* _EXERCISE 1_: According to the salt marsh restoration text, what percentage of the Bay's salt marshes has been destroyed in the past 300 years?
* _EXERCISE 2_: Continue the salt marsh restoration text from its final sentence.

* _READING PASSAGE_:
══════════════════════════════
Salt marsh Restoration

salt marsh

Wenley Ferguson
Salt Marsh Restoration

Since 1997, Save The Bay has facilitated community-based restoration projects by working with towns, cities, and other partners to remove fill and tidal restrictions, and support native species. Our restoration projects have made a substantial contribution to the health of the Bay and its watershed. We also work with teachers and schools to grow salt marsh plants that are then planted in areas we are working to restore.  

In the past 300 years:

  • 53% of the Bay’s salt marshes have been destroyed
  • the majority of the remaining marshes have been damaged by human activity
  • remaining marshes are increasingly vulnerable to rapid sea level rise 

Save The Bay is working with federal, state, and local partners to develop and implement strategies for salt marshes to adapt to changing environmental conditions such as sea level rise. 

Salt Marsh Restoration

Sea Level Affecting Marshes Model

A salt marsh is a wetland that is located between the land and the ocean. Salt marshes are characterized by plants that can handle regular tidal flooding by salt water. They typically contain several different types of plants located in zones called upper marsh, high marsh, and low marsh.
══════════════════════════════
* _MATERIAL PROVIDED_:
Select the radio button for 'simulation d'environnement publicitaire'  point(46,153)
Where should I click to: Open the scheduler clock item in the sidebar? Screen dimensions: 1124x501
══════════════════════════════
* _FINAL ANSWER 1_: 53%

* _FINAL ANSWER 2_:
Salt marshes are highly productive systems that produce more basic food energy per acre than any other known ecosystem, including tropical rain forests and freshwater wetlands.

  • 70% of commercial fish depend upon salt marshes for all or part of their lives
  • 63 fish species in the Bay use salt marshes as nurseries, and many more fish and shellfish depend on them for living and breeding
  • Wading birds such as egrets and great blue herons feed in the productive salt marshes during the summer months. Migratory birds such as shorebirds and ducks use salt marshes as stop-over points
  • Salt marshes shield and protect coastal areas from storm surge. Established marsh grasses are also highly effective against erosion
  • Salt marshes clean water by filtering sediments, nutrients, heavy metals, and other toxins from upland runoff

 

To protect coastal habitats, Save The Bay:

  • encourages smart development that protects the public’s right to access the coastline.
  • works to assess threats to salt marsh health and to restore healthy, functioning marshes.
  • supports efforts to restore water quality and has transplanted eelgrass to several areas around Narragansett Bay. We continue to plant small areas to assess their ability to support eelgrass habitat.
  • is working to restore scallops using caged spawner sanctuaries in the salt ponds.